EXERCISE DETAILS
Retype all of the entries word for word.

EXERCISE INPUT

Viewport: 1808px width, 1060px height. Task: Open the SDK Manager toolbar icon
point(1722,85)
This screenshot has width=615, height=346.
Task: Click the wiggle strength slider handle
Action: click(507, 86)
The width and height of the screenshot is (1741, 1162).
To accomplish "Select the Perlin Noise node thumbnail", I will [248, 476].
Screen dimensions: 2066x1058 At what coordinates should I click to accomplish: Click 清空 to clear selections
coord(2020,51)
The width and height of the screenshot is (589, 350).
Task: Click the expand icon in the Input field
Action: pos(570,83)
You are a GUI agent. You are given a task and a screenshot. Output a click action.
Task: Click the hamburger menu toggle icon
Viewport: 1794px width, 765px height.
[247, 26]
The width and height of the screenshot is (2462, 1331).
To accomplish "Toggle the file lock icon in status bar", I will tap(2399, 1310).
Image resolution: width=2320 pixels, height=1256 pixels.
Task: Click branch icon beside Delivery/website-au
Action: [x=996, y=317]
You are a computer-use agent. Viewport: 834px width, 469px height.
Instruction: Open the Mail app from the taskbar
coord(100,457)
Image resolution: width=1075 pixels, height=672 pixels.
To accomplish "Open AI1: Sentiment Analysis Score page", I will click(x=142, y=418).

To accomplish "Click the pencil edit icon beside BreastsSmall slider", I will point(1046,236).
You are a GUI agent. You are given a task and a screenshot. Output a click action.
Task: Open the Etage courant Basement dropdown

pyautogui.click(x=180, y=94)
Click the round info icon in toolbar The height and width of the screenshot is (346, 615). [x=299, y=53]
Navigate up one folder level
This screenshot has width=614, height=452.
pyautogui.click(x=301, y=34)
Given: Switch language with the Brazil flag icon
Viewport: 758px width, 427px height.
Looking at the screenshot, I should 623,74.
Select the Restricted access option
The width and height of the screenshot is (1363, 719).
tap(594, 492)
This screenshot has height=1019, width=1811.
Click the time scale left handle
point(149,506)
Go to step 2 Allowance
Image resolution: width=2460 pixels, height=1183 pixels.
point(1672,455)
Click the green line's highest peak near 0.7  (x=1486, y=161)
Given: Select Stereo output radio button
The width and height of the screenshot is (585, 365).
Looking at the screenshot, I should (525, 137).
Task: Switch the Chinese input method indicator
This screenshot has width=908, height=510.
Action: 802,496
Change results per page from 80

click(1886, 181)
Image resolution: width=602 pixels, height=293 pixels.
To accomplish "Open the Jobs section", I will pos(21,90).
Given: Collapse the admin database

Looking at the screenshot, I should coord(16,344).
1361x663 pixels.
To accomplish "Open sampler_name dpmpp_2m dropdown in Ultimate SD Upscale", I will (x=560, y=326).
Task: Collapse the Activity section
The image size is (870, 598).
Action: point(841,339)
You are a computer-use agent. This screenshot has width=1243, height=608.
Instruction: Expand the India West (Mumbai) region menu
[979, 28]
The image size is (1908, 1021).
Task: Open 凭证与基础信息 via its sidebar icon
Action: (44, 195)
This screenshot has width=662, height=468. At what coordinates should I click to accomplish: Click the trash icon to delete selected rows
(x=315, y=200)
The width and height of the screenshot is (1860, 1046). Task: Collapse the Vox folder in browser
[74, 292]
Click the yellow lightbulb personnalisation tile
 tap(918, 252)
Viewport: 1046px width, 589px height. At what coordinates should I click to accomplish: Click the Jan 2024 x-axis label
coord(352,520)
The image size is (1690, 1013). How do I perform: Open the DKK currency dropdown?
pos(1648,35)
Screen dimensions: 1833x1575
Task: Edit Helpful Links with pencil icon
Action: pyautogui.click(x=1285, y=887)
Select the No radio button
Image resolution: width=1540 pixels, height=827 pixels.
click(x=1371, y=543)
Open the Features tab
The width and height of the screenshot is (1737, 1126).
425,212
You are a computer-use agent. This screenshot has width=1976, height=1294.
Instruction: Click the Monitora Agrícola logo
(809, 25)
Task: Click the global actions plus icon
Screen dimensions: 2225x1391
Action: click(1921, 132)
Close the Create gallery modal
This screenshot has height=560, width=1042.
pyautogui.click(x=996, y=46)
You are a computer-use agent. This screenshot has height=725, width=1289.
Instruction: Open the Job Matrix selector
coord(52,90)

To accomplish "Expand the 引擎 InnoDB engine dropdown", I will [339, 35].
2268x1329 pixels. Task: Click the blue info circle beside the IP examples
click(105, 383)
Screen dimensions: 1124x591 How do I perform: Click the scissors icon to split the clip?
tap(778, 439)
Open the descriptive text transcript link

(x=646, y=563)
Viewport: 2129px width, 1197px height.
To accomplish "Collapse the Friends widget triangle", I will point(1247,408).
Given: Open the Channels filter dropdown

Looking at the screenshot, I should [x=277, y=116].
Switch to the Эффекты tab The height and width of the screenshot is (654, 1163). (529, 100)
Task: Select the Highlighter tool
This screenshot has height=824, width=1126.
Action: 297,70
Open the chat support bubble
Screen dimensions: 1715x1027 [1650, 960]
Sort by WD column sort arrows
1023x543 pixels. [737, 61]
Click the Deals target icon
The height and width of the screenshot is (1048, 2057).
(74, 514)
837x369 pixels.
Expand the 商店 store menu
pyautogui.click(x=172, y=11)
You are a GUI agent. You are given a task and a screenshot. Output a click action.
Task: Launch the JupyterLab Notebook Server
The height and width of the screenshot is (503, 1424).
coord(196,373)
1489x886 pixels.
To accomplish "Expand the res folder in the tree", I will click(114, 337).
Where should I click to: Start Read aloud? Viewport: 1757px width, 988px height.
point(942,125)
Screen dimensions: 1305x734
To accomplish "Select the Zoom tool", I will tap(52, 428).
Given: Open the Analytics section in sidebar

EXPECTED OUTPUT
Viewport: 1808px width, 1060px height. Task: Open the SDK Manager toolbar icon
point(1722,85)
This screenshot has width=615, height=346.
Task: Click the wiggle strength slider handle
Action: click(507, 86)
The width and height of the screenshot is (1741, 1162).
To accomplish "Select the Perlin Noise node thumbnail", I will [248, 476].
Screen dimensions: 2066x1058 At what coordinates should I click to accomplish: Click 清空 to clear selections
coord(2020,51)
The width and height of the screenshot is (589, 350).
Task: Click the expand icon in the Input field
Action: pos(570,83)
You are a GUI agent. You are given a task and a screenshot. Output a click action.
Task: Click the hamburger menu toggle icon
Viewport: 1794px width, 765px height.
[247, 26]
The width and height of the screenshot is (2462, 1331).
To accomplish "Toggle the file lock icon in status bar", I will tap(2399, 1310).
Image resolution: width=2320 pixels, height=1256 pixels.
Task: Click branch icon beside Delivery/website-au
Action: [x=996, y=317]
You are a computer-use agent. Viewport: 834px width, 469px height.
Instruction: Open the Mail app from the taskbar
coord(100,457)
Image resolution: width=1075 pixels, height=672 pixels.
To accomplish "Open AI1: Sentiment Analysis Score page", I will click(x=142, y=418).

To accomplish "Click the pencil edit icon beside BreastsSmall slider", I will point(1046,236).
You are a GUI agent. You are given a task and a screenshot. Output a click action.
Task: Open the Etage courant Basement dropdown

pyautogui.click(x=180, y=94)
Click the round info icon in toolbar The height and width of the screenshot is (346, 615). [x=299, y=53]
Navigate up one folder level
This screenshot has width=614, height=452.
pyautogui.click(x=301, y=34)
Given: Switch language with the Brazil flag icon
Viewport: 758px width, 427px height.
Looking at the screenshot, I should 623,74.
Select the Restricted access option
The width and height of the screenshot is (1363, 719).
tap(594, 492)
This screenshot has height=1019, width=1811.
Click the time scale left handle
point(149,506)
Go to step 2 Allowance
Image resolution: width=2460 pixels, height=1183 pixels.
point(1672,455)
Click the green line's highest peak near 0.7  (x=1486, y=161)
Given: Select Stereo output radio button
The width and height of the screenshot is (585, 365).
Looking at the screenshot, I should (525, 137).
Task: Switch the Chinese input method indicator
This screenshot has width=908, height=510.
Action: 802,496
Change results per page from 80

click(1886, 181)
Image resolution: width=602 pixels, height=293 pixels.
To accomplish "Open the Jobs section", I will pos(21,90).
Given: Collapse the admin database

Looking at the screenshot, I should coord(16,344).
1361x663 pixels.
To accomplish "Open sampler_name dpmpp_2m dropdown in Ultimate SD Upscale", I will (x=560, y=326).
Task: Collapse the Activity section
The image size is (870, 598).
Action: point(841,339)
You are a computer-use agent. This screenshot has width=1243, height=608.
Instruction: Expand the India West (Mumbai) region menu
[979, 28]
The image size is (1908, 1021).
Task: Open 凭证与基础信息 via its sidebar icon
Action: (44, 195)
This screenshot has width=662, height=468. At what coordinates should I click to accomplish: Click the trash icon to delete selected rows
(x=315, y=200)
The width and height of the screenshot is (1860, 1046). Task: Collapse the Vox folder in browser
[74, 292]
Click the yellow lightbulb personnalisation tile
 tap(918, 252)
Viewport: 1046px width, 589px height. At what coordinates should I click to accomplish: Click the Jan 2024 x-axis label
coord(352,520)
The image size is (1690, 1013). How do I perform: Open the DKK currency dropdown?
pos(1648,35)
Screen dimensions: 1833x1575
Task: Edit Helpful Links with pencil icon
Action: pyautogui.click(x=1285, y=887)
Select the No radio button
Image resolution: width=1540 pixels, height=827 pixels.
click(x=1371, y=543)
Open the Features tab
The width and height of the screenshot is (1737, 1126).
425,212
You are a computer-use agent. This screenshot has width=1976, height=1294.
Instruction: Click the Monitora Agrícola logo
(809, 25)
Task: Click the global actions plus icon
Screen dimensions: 2225x1391
Action: click(1921, 132)
Close the Create gallery modal
This screenshot has height=560, width=1042.
pyautogui.click(x=996, y=46)
You are a computer-use agent. This screenshot has height=725, width=1289.
Instruction: Open the Job Matrix selector
coord(52,90)

To accomplish "Expand the 引擎 InnoDB engine dropdown", I will [339, 35].
2268x1329 pixels. Task: Click the blue info circle beside the IP examples
click(105, 383)
Screen dimensions: 1124x591 How do I perform: Click the scissors icon to split the clip?
tap(778, 439)
Open the descriptive text transcript link

(x=646, y=563)
Viewport: 2129px width, 1197px height.
To accomplish "Collapse the Friends widget triangle", I will point(1247,408).
Given: Open the Channels filter dropdown

Looking at the screenshot, I should [x=277, y=116].
Switch to the Эффекты tab The height and width of the screenshot is (654, 1163). (529, 100)
Task: Select the Highlighter tool
This screenshot has height=824, width=1126.
Action: 297,70
Open the chat support bubble
Screen dimensions: 1715x1027 [1650, 960]
Sort by WD column sort arrows
1023x543 pixels. [737, 61]
Click the Deals target icon
The height and width of the screenshot is (1048, 2057).
(74, 514)
837x369 pixels.
Expand the 商店 store menu
pyautogui.click(x=172, y=11)
You are a GUI agent. You are given a task and a screenshot. Output a click action.
Task: Launch the JupyterLab Notebook Server
The height and width of the screenshot is (503, 1424).
coord(196,373)
1489x886 pixels.
To accomplish "Expand the res folder in the tree", I will click(114, 337).
Where should I click to: Start Read aloud? Viewport: 1757px width, 988px height.
point(942,125)
Screen dimensions: 1305x734
To accomplish "Select the Zoom tool", I will tap(52, 428).
Given: Open the Analytics section in sidebar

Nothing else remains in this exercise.